■ **PASSAGE**:

Ohio's $60 Million Bribery Scandal Is Still on Your Electric Bill

Bribery, dark money, data centers, and rate hikes. Ohio’s energy crisis has a body count of careers and a price tag in the billions. And Sen. Husted was in the room the whole time.

As an Ohioan with a $700 electric bill this past January, and a $586 electric bill last month, I felt compelled to write this piece. So, if you live in Ohio like me, and your electric bill has been climbing, you’re NOT imagining things. And it’s not just inflation under the out-of-control Trump regime, either. It’s corruption, regulatory capture, corporate greed, and a data center gold rush that’s draining the grid while sticking YOU with the tab. These aren’t separate problems. They’re one connected story, and it leads straight from a $60 million bribery scheme to the desk of a sitting United States Senator who just testified under oath in a criminal trial.

■ **RECORD EXCERPTS**:
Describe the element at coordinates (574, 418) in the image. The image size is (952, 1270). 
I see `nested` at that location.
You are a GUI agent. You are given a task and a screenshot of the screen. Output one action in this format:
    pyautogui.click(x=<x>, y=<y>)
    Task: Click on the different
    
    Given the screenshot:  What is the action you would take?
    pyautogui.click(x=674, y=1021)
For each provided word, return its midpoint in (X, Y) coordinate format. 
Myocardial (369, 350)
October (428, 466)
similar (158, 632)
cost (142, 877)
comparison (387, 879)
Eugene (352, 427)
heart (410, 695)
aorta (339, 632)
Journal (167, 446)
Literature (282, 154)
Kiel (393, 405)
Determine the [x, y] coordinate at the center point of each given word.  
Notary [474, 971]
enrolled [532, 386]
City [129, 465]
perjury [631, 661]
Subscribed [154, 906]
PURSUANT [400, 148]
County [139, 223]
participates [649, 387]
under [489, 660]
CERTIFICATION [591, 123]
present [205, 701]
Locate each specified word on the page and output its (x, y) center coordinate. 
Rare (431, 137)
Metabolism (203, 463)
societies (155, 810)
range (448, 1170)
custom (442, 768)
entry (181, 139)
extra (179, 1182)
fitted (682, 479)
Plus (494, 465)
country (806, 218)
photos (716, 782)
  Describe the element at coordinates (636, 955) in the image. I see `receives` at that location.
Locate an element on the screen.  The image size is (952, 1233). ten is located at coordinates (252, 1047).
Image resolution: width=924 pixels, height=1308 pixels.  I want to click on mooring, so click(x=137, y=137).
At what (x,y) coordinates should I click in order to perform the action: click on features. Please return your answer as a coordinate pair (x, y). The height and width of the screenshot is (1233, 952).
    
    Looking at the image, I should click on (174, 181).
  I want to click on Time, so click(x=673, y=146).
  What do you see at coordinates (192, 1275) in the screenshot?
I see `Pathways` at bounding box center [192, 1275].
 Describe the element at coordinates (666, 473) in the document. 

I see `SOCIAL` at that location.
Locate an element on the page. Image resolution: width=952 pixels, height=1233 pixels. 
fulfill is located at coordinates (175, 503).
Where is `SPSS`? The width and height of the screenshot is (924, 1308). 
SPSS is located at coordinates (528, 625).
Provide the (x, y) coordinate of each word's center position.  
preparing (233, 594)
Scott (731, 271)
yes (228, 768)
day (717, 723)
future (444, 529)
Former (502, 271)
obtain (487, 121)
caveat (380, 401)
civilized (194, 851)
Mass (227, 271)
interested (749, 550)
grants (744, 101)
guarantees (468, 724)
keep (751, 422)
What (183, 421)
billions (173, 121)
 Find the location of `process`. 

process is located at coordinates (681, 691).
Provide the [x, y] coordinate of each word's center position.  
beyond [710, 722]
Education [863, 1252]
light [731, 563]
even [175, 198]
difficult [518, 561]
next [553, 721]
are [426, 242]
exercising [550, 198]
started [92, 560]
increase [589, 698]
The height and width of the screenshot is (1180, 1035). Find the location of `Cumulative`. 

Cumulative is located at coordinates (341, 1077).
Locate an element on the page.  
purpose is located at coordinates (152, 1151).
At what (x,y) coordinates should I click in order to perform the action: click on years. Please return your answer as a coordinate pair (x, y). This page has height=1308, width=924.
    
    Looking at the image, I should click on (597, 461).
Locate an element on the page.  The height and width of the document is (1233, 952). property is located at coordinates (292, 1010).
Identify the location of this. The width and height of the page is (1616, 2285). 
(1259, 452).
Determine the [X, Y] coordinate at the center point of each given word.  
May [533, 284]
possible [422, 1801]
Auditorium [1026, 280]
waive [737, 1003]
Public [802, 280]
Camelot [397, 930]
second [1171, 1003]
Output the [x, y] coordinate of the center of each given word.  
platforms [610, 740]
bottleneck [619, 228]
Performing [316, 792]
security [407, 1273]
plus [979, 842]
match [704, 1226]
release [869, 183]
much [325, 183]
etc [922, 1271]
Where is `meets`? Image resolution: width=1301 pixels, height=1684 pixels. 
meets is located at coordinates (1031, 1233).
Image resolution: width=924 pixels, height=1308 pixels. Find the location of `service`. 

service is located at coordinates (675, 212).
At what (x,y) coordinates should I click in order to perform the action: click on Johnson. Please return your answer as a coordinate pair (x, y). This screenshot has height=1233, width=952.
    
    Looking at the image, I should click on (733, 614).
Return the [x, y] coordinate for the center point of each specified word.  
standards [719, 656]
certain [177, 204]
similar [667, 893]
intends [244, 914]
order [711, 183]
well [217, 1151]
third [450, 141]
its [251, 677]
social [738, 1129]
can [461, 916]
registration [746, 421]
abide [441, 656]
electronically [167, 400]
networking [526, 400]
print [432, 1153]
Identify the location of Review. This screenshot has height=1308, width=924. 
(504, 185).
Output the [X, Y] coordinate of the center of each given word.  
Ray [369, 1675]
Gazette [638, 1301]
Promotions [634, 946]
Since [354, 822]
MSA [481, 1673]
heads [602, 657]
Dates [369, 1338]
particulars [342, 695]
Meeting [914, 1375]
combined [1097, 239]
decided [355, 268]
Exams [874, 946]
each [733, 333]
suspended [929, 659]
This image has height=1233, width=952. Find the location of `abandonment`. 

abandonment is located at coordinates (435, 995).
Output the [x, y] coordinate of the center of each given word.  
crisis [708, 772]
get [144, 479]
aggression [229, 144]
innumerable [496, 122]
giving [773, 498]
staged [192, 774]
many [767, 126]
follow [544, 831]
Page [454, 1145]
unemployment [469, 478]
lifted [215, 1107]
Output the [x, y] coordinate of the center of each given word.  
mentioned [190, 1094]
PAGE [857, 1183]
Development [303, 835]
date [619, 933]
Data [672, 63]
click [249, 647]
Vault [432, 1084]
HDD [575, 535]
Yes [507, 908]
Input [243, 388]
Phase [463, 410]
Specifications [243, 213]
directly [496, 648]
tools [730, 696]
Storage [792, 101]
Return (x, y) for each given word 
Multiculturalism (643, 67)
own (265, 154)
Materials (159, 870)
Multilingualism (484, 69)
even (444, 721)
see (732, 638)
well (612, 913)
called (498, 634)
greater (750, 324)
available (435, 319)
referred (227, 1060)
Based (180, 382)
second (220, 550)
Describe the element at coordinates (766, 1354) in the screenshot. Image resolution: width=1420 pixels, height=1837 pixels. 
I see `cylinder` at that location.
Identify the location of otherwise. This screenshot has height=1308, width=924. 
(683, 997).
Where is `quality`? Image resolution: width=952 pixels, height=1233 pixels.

■ **COMPLETE THE FOLLOWING**:
1. In the piece on Ohio's bribery scandal, what was the author's electric bill this past January?
2. Repeat the part of the Ohio bribery piece that begins at the words "As an Ohioan" and stops after the words "a criminal trial.".

■ **SOLUTIONS PER TASK**:
1. $700

2.
As an Ohioan with a $700 electric bill this past January, and a $586 electric bill last month, I felt compelled to write this piece. So, if you live in Ohio like me, and your electric bill has been climbing, you’re NOT imagining things. And it’s not just inflation under the out-of-control Trump regime, either. It’s corruption, regulatory capture, corporate greed, and a data center gold rush that’s draining the grid while sticking YOU with the tab. These aren’t separate problems. They’re one connected story, and it leads straight from a $60 million bribery scheme to the desk of a sitting United States Senator who just testified under oath in a criminal trial.